» The task:
Whenever a line below includes "chevron", add it to the tally, then give the total and nothing more.

» Exercise data:
******************************

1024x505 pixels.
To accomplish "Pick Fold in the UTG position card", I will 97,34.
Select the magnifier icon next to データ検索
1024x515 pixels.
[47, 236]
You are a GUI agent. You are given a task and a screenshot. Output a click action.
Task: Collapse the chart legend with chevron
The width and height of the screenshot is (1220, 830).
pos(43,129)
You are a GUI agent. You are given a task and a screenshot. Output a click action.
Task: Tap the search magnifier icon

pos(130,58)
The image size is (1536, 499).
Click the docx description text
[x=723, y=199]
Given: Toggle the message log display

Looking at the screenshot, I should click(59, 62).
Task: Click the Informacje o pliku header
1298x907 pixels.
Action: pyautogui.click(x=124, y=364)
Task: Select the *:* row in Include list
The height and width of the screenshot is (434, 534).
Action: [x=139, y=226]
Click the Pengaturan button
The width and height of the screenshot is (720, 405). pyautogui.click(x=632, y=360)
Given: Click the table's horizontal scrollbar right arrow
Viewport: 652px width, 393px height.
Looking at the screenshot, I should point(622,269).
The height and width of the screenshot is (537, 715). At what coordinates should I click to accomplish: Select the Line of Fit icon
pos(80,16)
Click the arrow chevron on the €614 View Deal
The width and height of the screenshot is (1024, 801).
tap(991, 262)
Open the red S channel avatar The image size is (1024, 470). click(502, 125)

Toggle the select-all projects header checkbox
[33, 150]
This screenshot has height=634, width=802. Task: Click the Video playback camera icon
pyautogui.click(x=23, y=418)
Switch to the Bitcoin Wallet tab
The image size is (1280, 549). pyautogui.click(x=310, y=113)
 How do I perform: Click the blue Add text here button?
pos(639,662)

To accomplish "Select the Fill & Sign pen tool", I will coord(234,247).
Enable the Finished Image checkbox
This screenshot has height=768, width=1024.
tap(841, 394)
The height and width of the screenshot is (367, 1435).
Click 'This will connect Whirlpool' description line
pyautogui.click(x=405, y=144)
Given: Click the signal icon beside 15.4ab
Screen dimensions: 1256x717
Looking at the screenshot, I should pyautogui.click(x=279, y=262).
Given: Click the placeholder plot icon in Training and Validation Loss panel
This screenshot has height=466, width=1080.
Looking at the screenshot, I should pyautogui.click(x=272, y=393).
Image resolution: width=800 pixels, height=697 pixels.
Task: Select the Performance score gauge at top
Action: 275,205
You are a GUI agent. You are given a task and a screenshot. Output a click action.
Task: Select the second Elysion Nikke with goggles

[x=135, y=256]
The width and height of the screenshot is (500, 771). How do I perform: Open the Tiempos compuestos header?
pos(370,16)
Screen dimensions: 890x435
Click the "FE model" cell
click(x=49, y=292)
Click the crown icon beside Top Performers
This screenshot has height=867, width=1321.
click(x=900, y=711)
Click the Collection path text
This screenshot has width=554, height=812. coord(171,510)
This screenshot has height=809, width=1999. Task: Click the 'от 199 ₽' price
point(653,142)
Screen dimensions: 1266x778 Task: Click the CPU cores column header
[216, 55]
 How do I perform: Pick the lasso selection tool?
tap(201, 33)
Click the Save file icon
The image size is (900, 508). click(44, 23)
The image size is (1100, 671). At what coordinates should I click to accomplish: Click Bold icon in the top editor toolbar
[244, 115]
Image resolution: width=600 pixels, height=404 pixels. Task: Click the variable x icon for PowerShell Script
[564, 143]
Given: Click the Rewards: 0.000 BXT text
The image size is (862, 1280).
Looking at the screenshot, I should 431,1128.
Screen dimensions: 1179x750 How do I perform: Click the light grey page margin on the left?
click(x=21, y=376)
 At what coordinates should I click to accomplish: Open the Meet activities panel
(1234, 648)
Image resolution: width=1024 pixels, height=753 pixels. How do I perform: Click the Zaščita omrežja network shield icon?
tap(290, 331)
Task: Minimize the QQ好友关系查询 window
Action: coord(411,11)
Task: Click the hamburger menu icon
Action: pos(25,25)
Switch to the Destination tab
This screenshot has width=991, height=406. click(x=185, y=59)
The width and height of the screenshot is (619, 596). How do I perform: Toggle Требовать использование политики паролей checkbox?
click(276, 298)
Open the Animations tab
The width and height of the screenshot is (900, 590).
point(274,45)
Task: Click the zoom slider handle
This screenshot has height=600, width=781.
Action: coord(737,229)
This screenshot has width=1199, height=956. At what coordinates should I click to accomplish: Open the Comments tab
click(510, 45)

******************************

» Answer to the problem:
2